The stock has tripled in a few months and was recently ranked No. 1 in
Forbes China 200 small- to mid-cap company survey and has
Deloitte as its auditor.
Yet yesterday, a negative report by
Muddy Waters research lopped more than 30% off the value of the stock on more than 10 times daily volume. This follows closely after a similar report by
Citron Research which dropped the stock by 15-20%. As of now the stock is off by more than 50% from its highs of just a week ago.
China Agritech(CAGC) was also the subject of a short report,
dragging its stock down by around 10%.
The purpose of this article is not to express an opinion on the validity of CCME, but is rather to point out how investors can (and should) reduce their risk in these types of situations.
I have received a large number of emails on CCME in the past two days. Most of it, I find very concerning. The concerns are not regarding CCME itself, but regarding investors' excessive risk-taking with this stock. One investor told me that even after the first short report by Citron that CCME still comprised 40% of his portfolio. Another investor told me that at a price of $17.50 he was aggressively selling naked puts to "capture the excessive volatility."

Records in a dataset:
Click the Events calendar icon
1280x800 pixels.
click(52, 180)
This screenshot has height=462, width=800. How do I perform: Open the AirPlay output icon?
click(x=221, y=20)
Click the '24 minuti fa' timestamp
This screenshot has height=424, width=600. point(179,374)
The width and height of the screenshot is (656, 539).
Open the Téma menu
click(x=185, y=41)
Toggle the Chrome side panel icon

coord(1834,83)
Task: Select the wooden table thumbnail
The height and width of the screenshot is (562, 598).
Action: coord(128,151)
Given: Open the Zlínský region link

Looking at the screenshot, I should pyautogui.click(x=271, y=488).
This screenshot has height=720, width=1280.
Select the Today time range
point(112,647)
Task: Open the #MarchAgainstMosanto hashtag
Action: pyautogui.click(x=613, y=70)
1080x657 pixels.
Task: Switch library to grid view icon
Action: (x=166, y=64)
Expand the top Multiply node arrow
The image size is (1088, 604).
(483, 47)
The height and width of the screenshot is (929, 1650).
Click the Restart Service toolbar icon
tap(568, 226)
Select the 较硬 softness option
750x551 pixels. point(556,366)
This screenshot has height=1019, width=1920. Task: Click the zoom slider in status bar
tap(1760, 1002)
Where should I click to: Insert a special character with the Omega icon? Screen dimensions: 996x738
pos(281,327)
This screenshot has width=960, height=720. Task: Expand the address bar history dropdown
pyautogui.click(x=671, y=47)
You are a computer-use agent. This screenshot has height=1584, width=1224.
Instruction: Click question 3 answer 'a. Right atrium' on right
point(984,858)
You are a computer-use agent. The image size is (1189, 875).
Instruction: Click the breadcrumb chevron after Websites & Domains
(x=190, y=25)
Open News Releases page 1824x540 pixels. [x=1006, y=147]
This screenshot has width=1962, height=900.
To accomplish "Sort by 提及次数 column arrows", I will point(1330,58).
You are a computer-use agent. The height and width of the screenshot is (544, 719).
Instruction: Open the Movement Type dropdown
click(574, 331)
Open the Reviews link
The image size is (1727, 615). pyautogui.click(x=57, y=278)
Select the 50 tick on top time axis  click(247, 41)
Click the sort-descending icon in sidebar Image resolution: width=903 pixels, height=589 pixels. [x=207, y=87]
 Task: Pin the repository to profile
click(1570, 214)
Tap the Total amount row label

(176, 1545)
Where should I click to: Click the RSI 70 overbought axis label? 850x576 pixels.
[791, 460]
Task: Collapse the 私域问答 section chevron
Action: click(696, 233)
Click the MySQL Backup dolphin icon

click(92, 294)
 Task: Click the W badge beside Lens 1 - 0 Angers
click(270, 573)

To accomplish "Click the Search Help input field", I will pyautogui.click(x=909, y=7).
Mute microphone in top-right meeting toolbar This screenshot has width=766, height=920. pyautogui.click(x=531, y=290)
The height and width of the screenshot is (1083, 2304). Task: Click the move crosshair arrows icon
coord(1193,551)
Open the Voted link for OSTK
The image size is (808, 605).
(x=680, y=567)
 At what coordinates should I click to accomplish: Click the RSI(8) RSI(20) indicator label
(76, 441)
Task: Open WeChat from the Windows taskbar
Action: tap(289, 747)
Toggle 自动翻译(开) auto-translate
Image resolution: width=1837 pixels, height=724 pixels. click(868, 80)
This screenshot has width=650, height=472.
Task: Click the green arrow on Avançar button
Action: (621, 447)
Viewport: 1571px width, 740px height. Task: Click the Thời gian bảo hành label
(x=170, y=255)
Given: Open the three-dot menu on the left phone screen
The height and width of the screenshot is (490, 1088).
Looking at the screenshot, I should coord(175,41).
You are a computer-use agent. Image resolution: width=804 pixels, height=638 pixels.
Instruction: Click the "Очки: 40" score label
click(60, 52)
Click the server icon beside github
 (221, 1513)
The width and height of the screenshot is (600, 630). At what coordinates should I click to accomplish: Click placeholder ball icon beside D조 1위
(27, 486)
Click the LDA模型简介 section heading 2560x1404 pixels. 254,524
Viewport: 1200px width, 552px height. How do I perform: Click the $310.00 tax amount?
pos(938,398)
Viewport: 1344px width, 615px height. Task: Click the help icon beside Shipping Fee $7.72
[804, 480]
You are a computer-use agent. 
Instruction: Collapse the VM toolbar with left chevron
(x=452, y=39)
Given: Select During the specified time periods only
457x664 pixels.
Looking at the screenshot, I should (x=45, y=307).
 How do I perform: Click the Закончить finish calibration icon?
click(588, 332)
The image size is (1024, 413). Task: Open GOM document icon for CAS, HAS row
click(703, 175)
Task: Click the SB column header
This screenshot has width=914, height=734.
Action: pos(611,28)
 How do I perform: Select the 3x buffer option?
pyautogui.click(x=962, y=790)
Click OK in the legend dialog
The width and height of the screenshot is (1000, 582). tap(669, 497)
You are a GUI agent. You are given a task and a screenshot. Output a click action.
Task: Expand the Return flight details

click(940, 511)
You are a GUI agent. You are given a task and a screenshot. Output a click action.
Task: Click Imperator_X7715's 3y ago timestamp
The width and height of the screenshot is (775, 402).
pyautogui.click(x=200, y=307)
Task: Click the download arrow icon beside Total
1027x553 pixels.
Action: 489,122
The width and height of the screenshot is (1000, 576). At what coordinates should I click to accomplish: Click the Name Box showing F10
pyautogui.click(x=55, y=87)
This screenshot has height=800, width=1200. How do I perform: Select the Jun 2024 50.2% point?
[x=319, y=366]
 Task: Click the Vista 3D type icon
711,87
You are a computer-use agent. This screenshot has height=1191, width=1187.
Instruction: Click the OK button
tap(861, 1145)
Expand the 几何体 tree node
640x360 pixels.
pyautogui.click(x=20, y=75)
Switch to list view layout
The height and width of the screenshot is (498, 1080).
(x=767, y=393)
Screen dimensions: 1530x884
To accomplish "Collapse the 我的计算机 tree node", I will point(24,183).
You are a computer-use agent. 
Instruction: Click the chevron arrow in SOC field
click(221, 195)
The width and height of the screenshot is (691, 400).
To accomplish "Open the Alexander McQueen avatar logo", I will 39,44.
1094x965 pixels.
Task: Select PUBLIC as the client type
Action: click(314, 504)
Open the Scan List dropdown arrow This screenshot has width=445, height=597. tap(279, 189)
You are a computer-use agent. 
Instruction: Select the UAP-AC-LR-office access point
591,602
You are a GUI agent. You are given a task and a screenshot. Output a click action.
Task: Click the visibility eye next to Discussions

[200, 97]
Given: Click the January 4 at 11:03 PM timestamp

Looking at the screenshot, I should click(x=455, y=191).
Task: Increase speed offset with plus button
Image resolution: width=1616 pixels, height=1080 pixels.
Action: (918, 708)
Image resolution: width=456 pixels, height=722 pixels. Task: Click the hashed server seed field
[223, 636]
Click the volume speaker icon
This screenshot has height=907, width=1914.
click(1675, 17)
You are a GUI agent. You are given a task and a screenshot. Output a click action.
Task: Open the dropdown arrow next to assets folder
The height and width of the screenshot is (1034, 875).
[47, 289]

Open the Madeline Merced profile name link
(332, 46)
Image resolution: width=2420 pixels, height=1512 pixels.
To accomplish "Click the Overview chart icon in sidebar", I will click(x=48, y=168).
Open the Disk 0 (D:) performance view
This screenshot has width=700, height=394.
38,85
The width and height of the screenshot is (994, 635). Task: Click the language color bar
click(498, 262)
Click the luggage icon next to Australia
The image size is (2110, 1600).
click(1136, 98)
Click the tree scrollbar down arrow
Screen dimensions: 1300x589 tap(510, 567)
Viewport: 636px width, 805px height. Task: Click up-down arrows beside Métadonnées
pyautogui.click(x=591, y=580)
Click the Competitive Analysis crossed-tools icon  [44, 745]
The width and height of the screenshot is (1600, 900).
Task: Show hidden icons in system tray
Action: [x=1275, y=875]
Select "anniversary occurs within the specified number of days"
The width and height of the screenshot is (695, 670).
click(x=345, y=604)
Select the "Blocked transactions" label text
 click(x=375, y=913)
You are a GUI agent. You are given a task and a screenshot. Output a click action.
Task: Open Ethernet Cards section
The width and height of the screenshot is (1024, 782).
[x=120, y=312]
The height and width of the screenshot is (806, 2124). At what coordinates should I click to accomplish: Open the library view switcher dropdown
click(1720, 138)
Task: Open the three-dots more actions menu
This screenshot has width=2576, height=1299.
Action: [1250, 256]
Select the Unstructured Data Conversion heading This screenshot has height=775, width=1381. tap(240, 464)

DIRECTIVE:
Write out the CCME passage word for word, from "The stock has" up to and including "types of situations.".

ANSWER BELOW:
The stock has tripled in a few months and was recently ranked No. 1 in
Forbes China 200 small- to mid-cap company survey and has
Deloitte as its auditor.
Yet yesterday, a negative report by
Muddy Waters research lopped more than 30% off the value of the stock on more than 10 times daily volume. This follows closely after a similar report by
Citron Research which dropped the stock by 15-20%. As of now the stock is off by more than 50% from its highs of just a week ago.
China Agritech(CAGC) was also the subject of a short report,
dragging its stock down by around 10%.
The purpose of this article is not to express an opinion on the validity of CCME, but is rather to point out how investors can (and should) reduce their risk in these types of situations.